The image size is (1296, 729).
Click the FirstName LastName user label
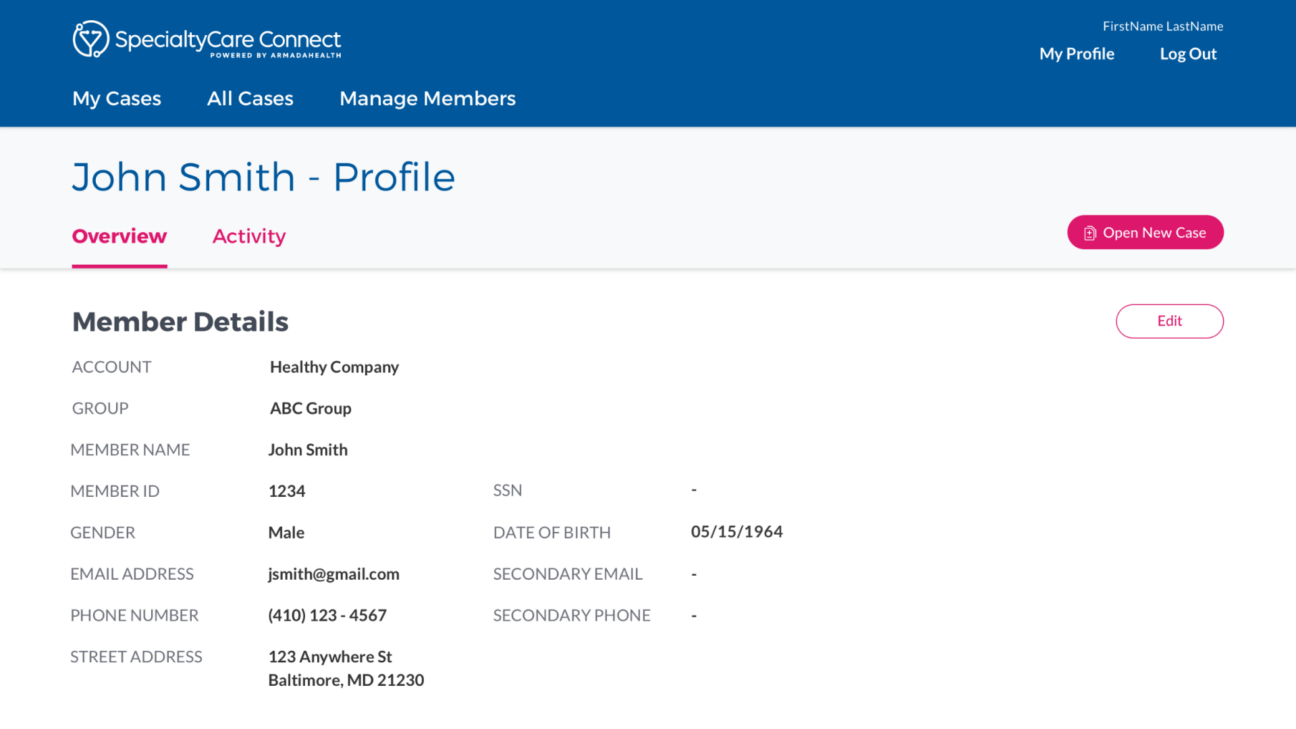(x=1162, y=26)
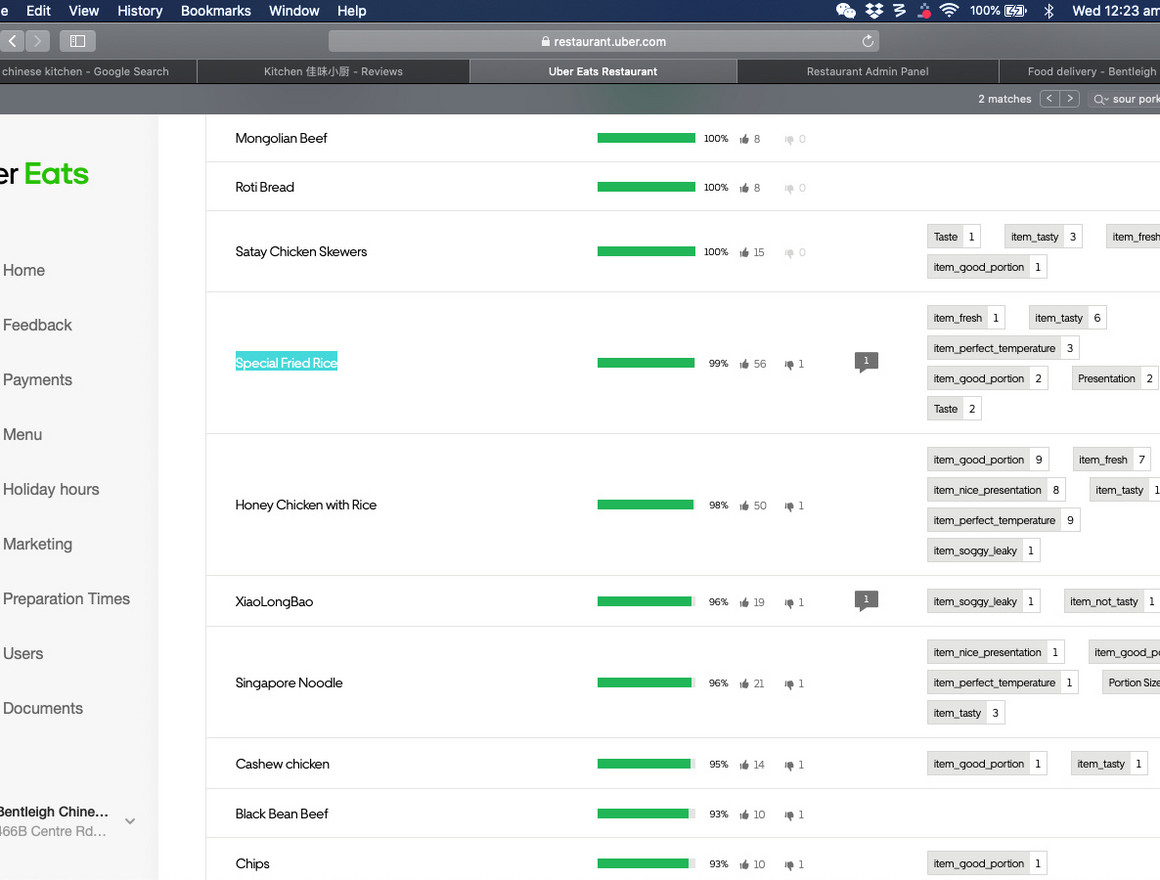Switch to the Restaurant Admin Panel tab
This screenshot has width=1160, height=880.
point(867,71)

**Task goal**:
The answer must be an exact restatement of all the records, with no pictures included.

**Reply to the task**:
The image size is (1296, 729).
Click the FirstName LastName user label
(x=1162, y=26)
Switch to the Restaurant Admin Panel tab
This screenshot has width=1160, height=880.
point(867,71)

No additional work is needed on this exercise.